The trick, obviously, is keeping the commitments through National Signing Day in February.  A lot can happen.  But I suspect that a lot of the kids from this year’s class – the Josh Gradys and Lafonte Thorogoods – will get a ton of playing time, and the current kids will see that Coach Franklin is serious about building the talent behind them, and he will point to how quickly that school in Palo Alto went from 1-10 to the Orange Bowl.  And Kimbrow has already said his word is good, and he’s not taking any more visits.

The most amazing part, to me, is that Tennessee is officially running scared – we now have triple as many kids in the fold as they do, and their fans are freaking out.  All of a sudden, we’re getting the kind of message board abuse that was usually directed at Florida or Alabama.  And the screams of the haters are…magical.

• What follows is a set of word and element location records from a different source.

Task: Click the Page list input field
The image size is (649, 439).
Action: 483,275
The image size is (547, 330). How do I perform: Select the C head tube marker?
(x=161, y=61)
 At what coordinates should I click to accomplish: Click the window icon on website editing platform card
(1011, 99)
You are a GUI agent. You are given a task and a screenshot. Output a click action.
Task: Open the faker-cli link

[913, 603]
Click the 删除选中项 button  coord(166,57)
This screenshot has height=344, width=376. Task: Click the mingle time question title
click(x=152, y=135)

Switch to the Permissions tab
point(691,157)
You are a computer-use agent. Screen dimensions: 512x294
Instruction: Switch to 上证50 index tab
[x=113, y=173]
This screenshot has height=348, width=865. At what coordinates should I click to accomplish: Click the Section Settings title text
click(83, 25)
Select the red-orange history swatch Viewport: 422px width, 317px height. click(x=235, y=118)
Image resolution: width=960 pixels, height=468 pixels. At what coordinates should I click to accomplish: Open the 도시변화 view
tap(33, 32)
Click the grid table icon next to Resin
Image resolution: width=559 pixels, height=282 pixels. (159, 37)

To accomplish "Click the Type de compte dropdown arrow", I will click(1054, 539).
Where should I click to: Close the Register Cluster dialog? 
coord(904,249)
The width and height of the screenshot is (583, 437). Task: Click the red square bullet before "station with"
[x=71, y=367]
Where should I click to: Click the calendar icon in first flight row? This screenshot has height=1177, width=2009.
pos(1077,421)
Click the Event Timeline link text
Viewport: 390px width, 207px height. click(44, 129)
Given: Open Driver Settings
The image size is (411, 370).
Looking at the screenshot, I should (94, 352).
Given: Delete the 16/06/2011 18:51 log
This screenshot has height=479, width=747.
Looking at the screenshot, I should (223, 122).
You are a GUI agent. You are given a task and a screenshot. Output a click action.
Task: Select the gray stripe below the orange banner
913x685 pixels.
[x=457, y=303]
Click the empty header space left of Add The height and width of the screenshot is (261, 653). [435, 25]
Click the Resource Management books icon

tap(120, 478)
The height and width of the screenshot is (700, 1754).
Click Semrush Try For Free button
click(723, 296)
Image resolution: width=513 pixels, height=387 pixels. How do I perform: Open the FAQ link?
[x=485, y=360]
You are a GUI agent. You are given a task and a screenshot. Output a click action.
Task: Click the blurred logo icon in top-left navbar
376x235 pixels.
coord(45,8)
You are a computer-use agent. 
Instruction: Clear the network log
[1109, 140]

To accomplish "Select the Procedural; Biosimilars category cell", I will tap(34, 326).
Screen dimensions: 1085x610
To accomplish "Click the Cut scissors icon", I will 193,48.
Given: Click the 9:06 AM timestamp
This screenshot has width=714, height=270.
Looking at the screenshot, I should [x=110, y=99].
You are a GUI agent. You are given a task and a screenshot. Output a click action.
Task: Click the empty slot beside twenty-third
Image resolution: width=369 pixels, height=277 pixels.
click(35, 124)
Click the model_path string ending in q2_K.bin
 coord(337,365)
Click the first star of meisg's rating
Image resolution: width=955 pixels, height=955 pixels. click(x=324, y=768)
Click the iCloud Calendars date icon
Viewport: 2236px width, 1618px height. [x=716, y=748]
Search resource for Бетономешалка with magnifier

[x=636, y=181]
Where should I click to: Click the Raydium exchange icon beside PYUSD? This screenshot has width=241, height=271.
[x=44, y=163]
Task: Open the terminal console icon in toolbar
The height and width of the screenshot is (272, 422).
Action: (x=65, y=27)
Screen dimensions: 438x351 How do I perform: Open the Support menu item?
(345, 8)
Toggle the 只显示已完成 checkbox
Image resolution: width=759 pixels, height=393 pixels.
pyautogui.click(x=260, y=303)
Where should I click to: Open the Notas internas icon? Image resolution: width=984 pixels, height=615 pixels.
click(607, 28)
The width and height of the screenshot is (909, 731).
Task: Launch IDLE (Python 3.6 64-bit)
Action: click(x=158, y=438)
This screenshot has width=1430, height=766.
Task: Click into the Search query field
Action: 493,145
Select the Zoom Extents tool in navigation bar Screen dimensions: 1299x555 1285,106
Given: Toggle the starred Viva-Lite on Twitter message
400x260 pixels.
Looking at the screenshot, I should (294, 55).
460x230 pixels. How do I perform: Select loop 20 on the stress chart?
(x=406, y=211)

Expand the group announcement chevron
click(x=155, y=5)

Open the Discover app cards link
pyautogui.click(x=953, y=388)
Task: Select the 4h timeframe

Is this real?  This can’t be real.

Other conferences have something else.  The Big East was built on basketball from day one.  The ACC became so.  The Pac-10 was known for playing every sport there was, especially Olympic sports.  But the SEC has always been about football.  Three teams can hit the College World Series and finish 1-2-3 in the nation, Kentucky can be one of the great powers of basketball, the Lady Vols can rule women’s hoops, but all of that is secondary in the Southeastern Conference, where you are judged in your very essence on your football team.

And make no mistake, we have been terrible.  Absolutely terrible.  The competitive era ended around the time that Coach Guepe packed it in, and in five decades you could count the bowl bids on one hand (and the bowl wins on one finger).  0-for-SEC records?  Common.  Blowouts by five or six touchdowns?  Frequent.  Seasons measured on how often we managed to cover the spread on a ranked opponent?  Standard.

We don’t take recruits away from Tennessee, or Notre Dame, or Stanford.  It just doesn’t happen.  Our guys turn down Columbia or Tulane or Western Kentucky to play football in the West End.  We get a thrill in our heart to have a couple of three-star players in the recruiting class.  Even the success is touched with tragedy, as in the case of Rajaan Bennett (RIP), the five-star running back who never lived to set foot on campus as a student.

We’re a doormat.  We’re a disaster area.  Duke can win an ACC title, and Northwestern can go to the Rose Bowl, and Stanford and Georgia Tech can play in Orange Bowls, but it doesn’t happen for us.  We don’t get the talent, we don’t get the breaks, we don’t belong in the SEC.

But that’s not what’s happening.

It could be us. We could win games.  We could win bowls.  We could be ranked.  We could take what happened in the first half of 2008 and make it real and make it regular.  We could make people nervous about playing Vanderbilt, and not because they might overlook us. We could prove we deserve to be in the SEC.

Maybe it will all go to hell.  Maybe we’ll be 0-8 by November and everything will be falling apart.  Maybe it’ll be back to “Same Old Vandy” and we’ll look back at this summer and kick ourselves for being delusional.